C’est dans cette volonté de tout comprendre et de tout montrer que Fabrice Hyber déploie tous ses talents de conteur. Son tableau s’orne d’un mannequin vaudou constitué de graines et de plantes séchées. Il symbolise l’Homme nouveau, l’être naturel parfait, bio par nécessité, curatif par besoin.

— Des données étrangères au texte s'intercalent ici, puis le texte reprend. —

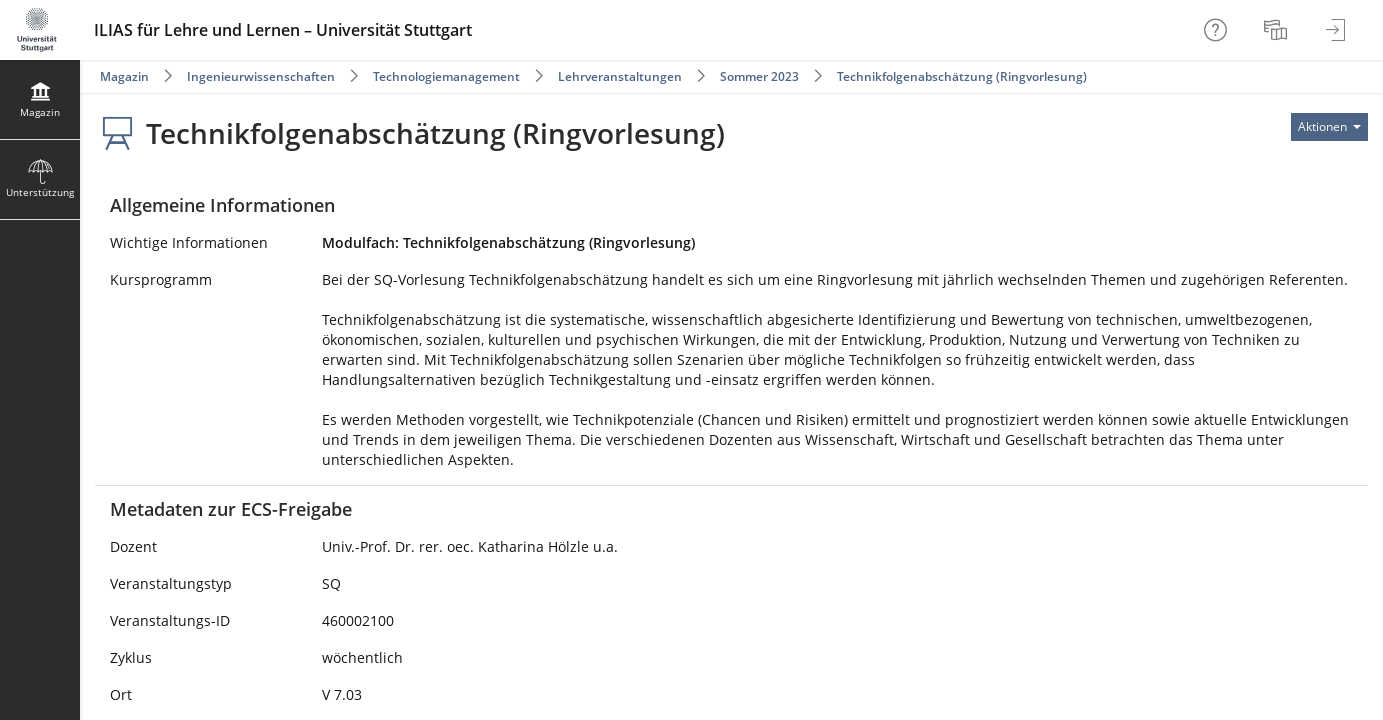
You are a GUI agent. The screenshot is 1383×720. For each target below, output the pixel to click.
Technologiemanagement (446, 76)
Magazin (124, 76)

Ce surhomme marche dans les traces du prophète Zarathoustra. Conscient des risques qui menacent l’équilibre de la Terre. Il se drape du costume d’un superman écolo. Pour Hyber, la sauvegarde de la planète passe par les plantes. Nietzsche rêvait d’un übermenschen pour le XXe siècle, la génétique et la biochimie du XXIe accouche d’un «Hybermenschen», d’un Homme curatif à l’organisme génétiquement non modifié.

Fabrice Hyber
— p.o.f n°144, 2008. Ballon et pelouse synthétique. 21 x 50 x 50 cm.
— Silence, 2008. Huile fusain, collage de papier et feuille d’argent sur toile. 150 x 250 cm.
— Résonné, 2008. Huile fusain, collage de papier et Epoxy sur toile. 150 x 150 cm.
— Power, 2008. Huile fusain, collage de papier et Epoxy sur toile. 100 x 100 cm.